Indeed, from the looks her mother sometimes gave her, it seemed they spent altogether too much of their time together laughing. If there was nothing in the Discipline specifically warning against the practice of mirth, still there seemed to be an unspoken limit to how much it might properly be engaged in, a limit they seemed regularly to transgress. But, she realized, I haven’t laughed since I last saw Will.
Esther put out her hand to take his arm; but then she hesitated and drew it back, instead catching the bottom of her shawl and twisting it between her fingers.
Will understood the nervous gesture, and with only a slight change in tone spoke her thoughts. “A committee visited thee, did they?”
She looked at him, startled. “How did thee know?”
He grinned again. “Ah, our Orthodox spies are everywhere,” he bantered. Then, more soberly, he said, “It’s a small island, Esther. Besides, father has spoken to me, too. And that is Committee enough for us Orthodox.”
Esther’s stomach suddenly felt hollow. The lightness and pleasure of their meeting vanished, blown away by Will’s last words like a scud of cloud in a gale. She walked in silence for a moment, her thoughts tumbling over themselves and blocking her words inside her. Finally she forced some out, in barely more than a whisper: “What is thee led to do, Will?”
They had arrived at the Meetinghouse gate. Will swung it open for her, then followed her through. “I have prayed on the matter,” he said, “and my leading has not changed, Esther.” He opened the big oak door, and she moved past him.

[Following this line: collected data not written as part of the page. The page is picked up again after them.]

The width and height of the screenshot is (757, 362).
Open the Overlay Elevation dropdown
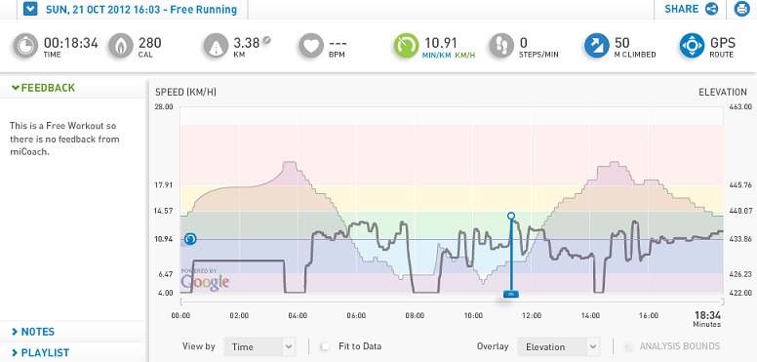pos(559,346)
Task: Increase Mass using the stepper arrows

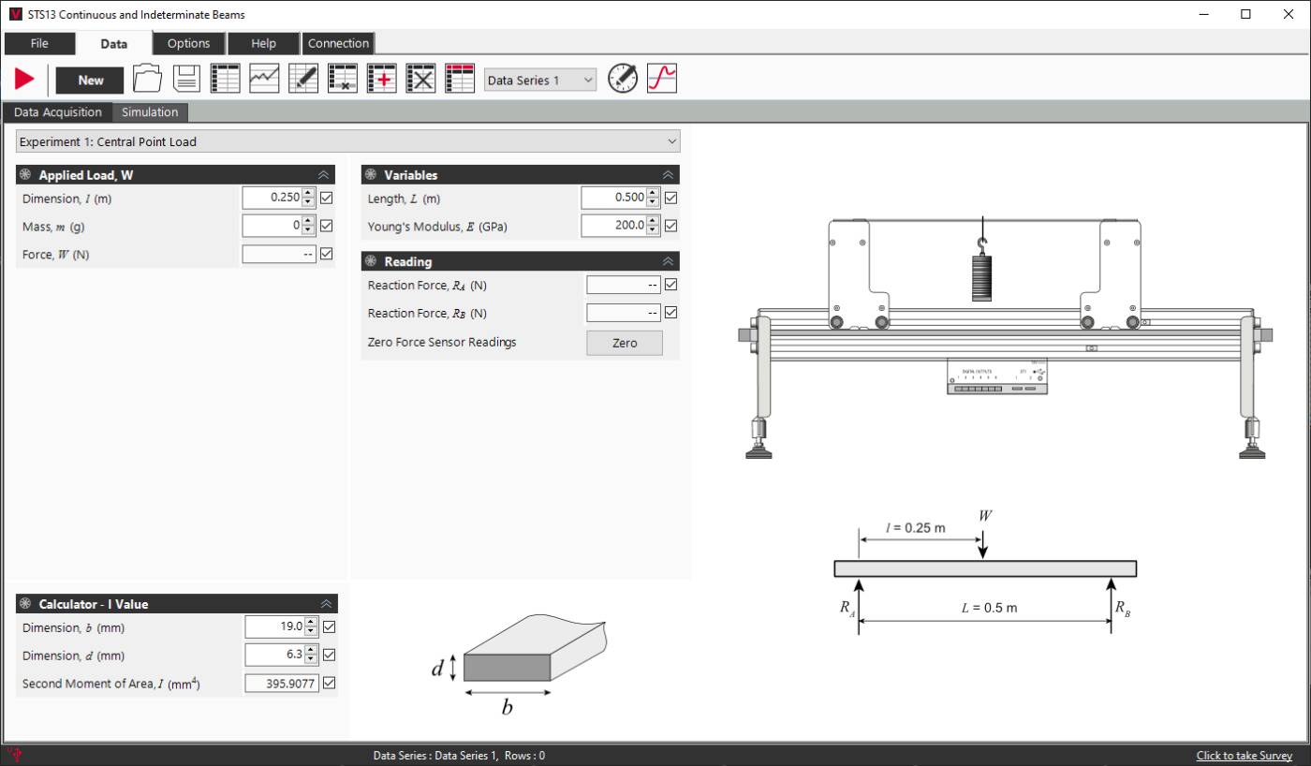Action: [309, 221]
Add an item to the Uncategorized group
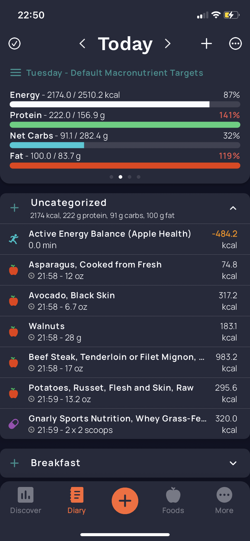250x541 pixels. pyautogui.click(x=14, y=208)
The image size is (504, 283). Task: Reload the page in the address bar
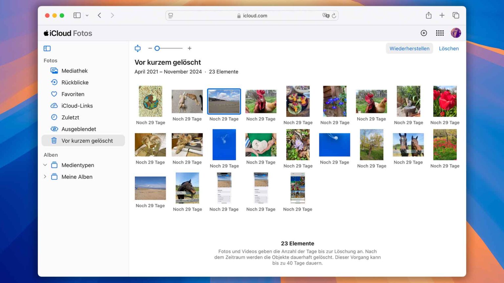point(334,16)
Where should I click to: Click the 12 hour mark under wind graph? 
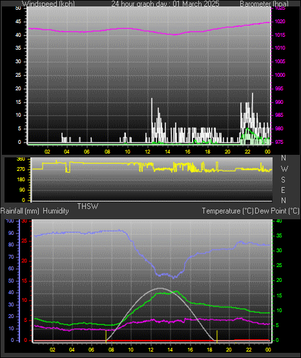pos(147,152)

Inside, the unadorned Meeting room seemed more severe than usual in the yellow light of the spermaceti candles. Esther was unsure at first where she should sit; the two groups of elders had each taken one side of the aisle, with the Orthodox, which Will joined on the women’s side.
Esther felt strange sitting down in the section which had, all her life, been a male preserve. But that was where the Hicksites were clustered. It was evidence of how deeply the group was split that they were now divided by faction rather than by gender.
The meeting was already underway, and the tension was tangible. She slid onto a bench behind her father and Reuben Starbuck. Reuben was just rising to speak.